Since this is basically an optimization problem, I would start with defining a suitable objective function that can be used to check which one of a number of solutions is best. To avoid transitivity issues, it's best to have a function which computes a numeric fitness value from a given solution.
In your problem, you have three factors that contribute to fitness:
- team size difference
- team strength difference
- "happiness" (how well each player's team preferences are met)
There are many different ways these can be combined into a single number. For example you could just sum up player strengths for each team, or you could penalize solutions in which one team has more of the weak players than the other one. Similarly for happiness: if individual player's happiness is computed by the number of matched preferences (possibly weighing negative preferences stronger than positive preferences) you could optimize for highest total happiness, highest "minimum happiness", lowest number of unhappy players etc.
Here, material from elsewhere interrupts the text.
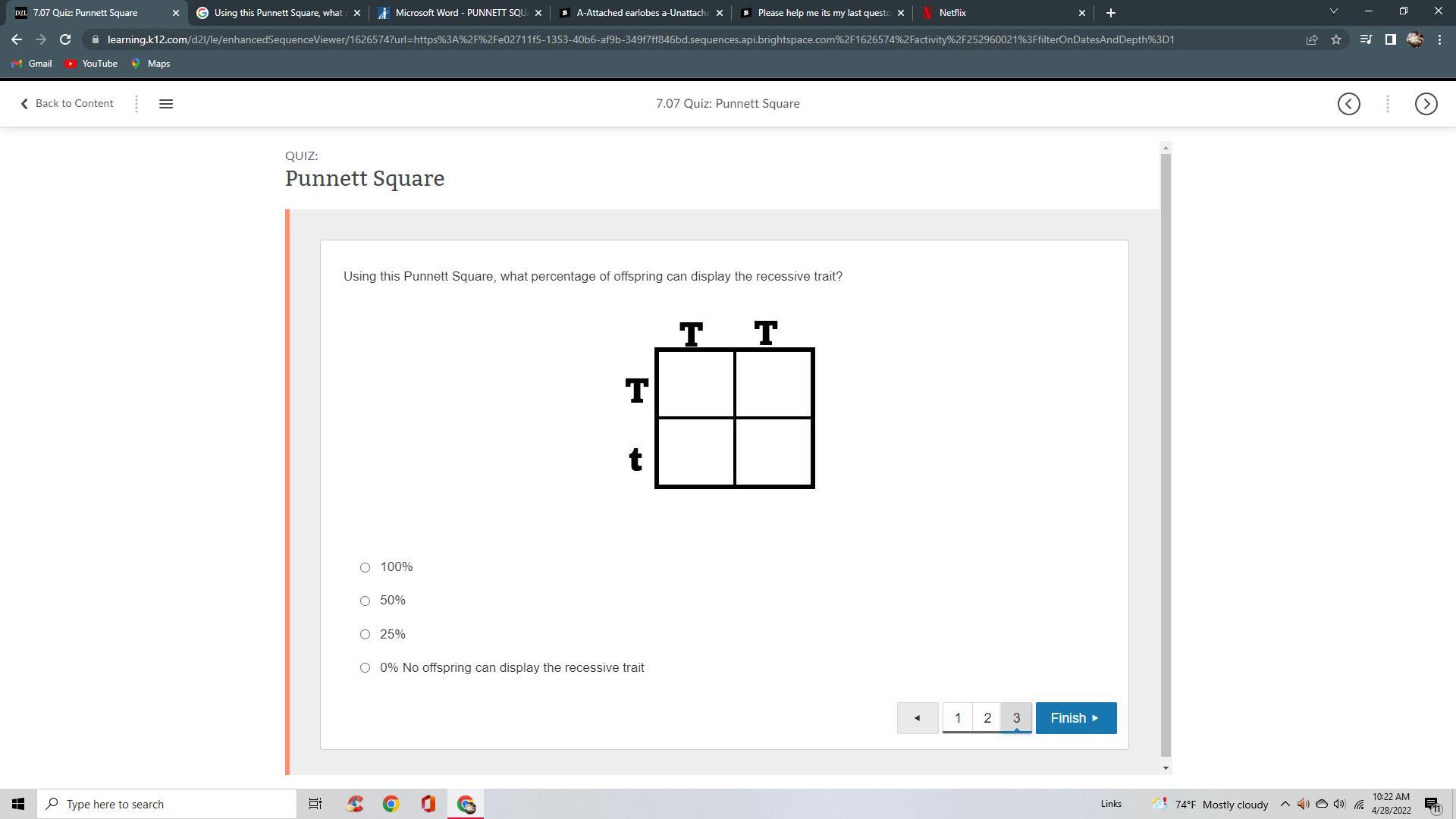Select the 100% answer option
Viewport: 1456px width, 819px height.
pyautogui.click(x=365, y=567)
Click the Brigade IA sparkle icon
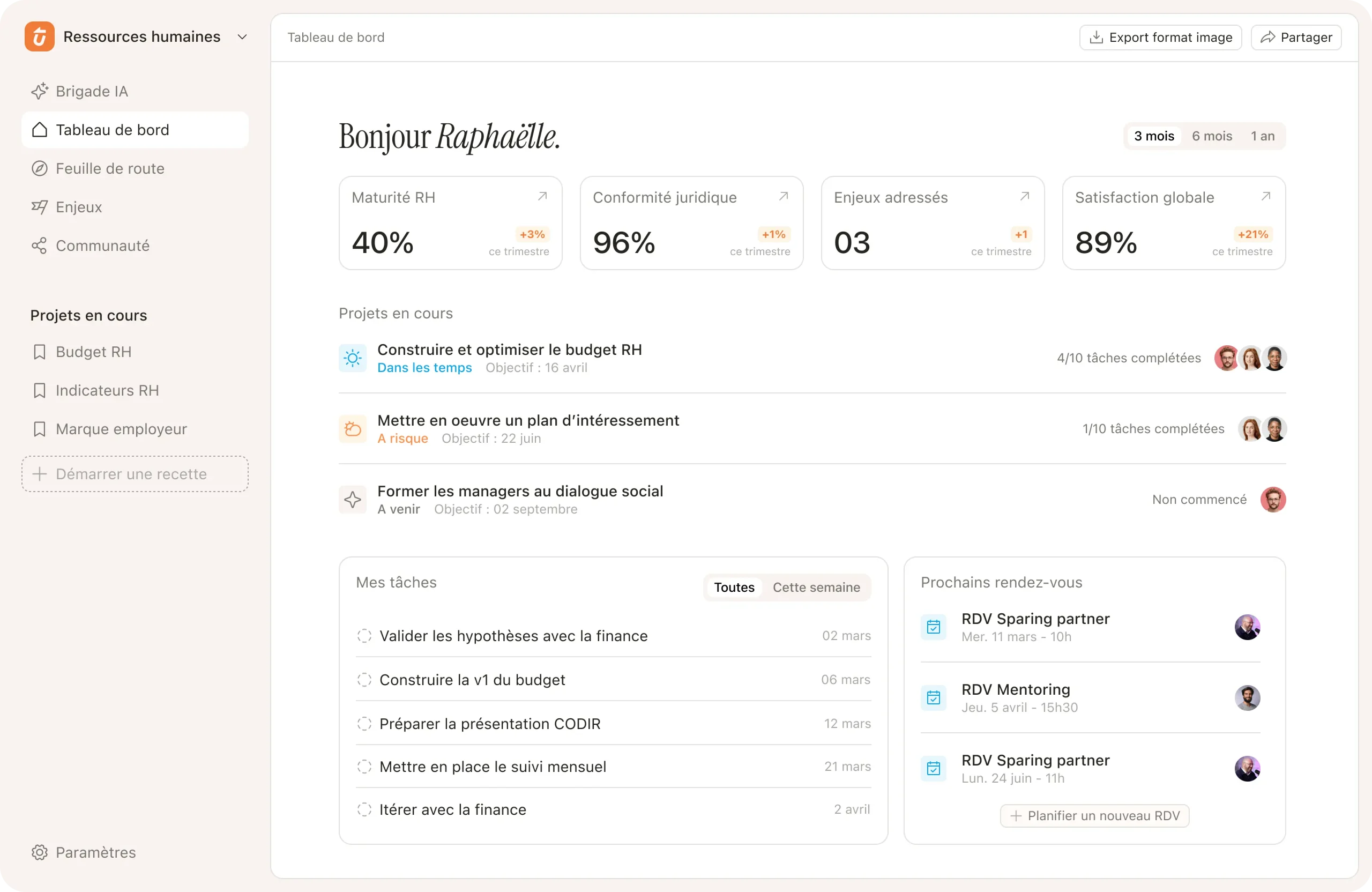The width and height of the screenshot is (1372, 892). (x=39, y=91)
To avoid getting completely implausible solutions, it's probably best to have some kind of nonlinearity such that if one aspect of a solution is particularly bad, the contribution of this aspect to the overall fitness is stronger.
One fitness aspect (team size) may be taken out of the objective function and baked into the algorithm, for example by only ever considering solutions with equal team sizes. Alternatively, you could give team size difference a higher weight than strength difference and happiness.
For this specific problem, there is most likely no specialized optimization algorithm, so you should choose a generic one, such as simulated annealing or some genetic algorithm. Off the top of my head, I don't see how you could define a combination/crossover operation for a genetic algorithm, so you would probably be limited to simple mutations and removal of weakest solutions from the population. This requires experimentation.